Before the aircraft returns to the skies, the FAA must sign off on all technical reviews of Boeing’s proposed safety enhancements, Administrator Dickson said during testimony before the Senate Committee on Commerce, Science, and Transportation and the families of the victims of the Ethiopian Airlines and Lion Air accidents. Dickson pledged that he will fly the aircraft himself and must be satisfied that he would put his family aboard without a second thought before the grounding order is lifted.
“As we have stated many times in the past, safety is the driving consideration in this process,” Dickson said. “This process is not guided by a calendar or schedule.”
The FAA is continuing to adhere to a data-driven, methodical analysis, review and validation of the modified flight-control systems and pilot training required to safely return the 737 MAX to commercial service. The FAA’s return-to-service decision will rest solely on the agency’s analysis of the data to determine whether Boeing’s proposed software updates and pilot training address the factors that led to the grounding of the aircraft.
The FAA has never allowed manufacturers to self-certify their aircraft, and Dickson stated the agency fully controls the approval process for the 737 MAX flight-control systems and is not delegating this authority to Boeing. Additionally, the FAA will retain the authority to issue airworthiness certificates and export certificates of airworthiness for all new 737 MAX airplanes manufactured since the grounding. Pilots will have received all of the training they need to safely operate the aircraft before it returns.

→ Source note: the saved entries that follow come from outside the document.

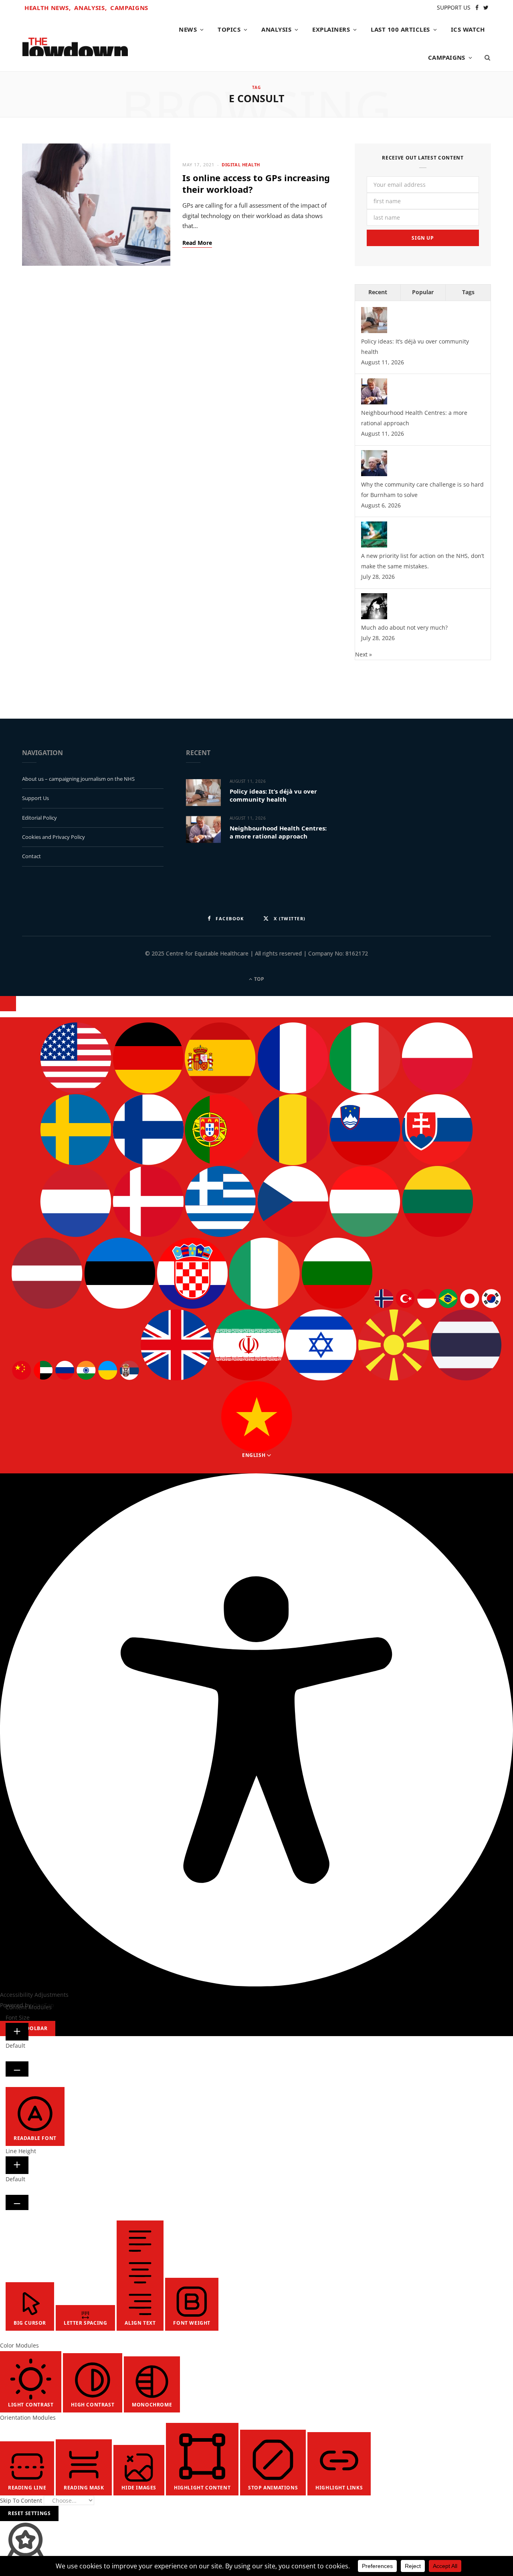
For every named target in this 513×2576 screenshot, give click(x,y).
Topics (229, 29)
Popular (423, 292)
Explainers (331, 29)
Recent (377, 292)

The following actions must take place before the aircraft returns to service:
- A certification flight test and completion of work by the Joint Operations Evaluation Board (JOEB), which includes the FAA and international partners from Canada, Europe, and Brazil. The JOEB will evaluate pilot-training needs using line pilots of various experience levels from U.S. and international carriers.
- The FAA’s Flight Standardization Board for the Boeing 737 will issue a report addressing the findings of the JOEB, and the report will be made available for public review and comment.
- The FAA and the multi-agency Technical Advisory Board (TAB) will review all final design documentation. The TAB is made up of FAA chief scientists and experts from the U.S. Air Force, NASA and Volpe National Transportation Systems Center.
- The FAA will publish an Airworthiness Directive advising operators of required corrective actions.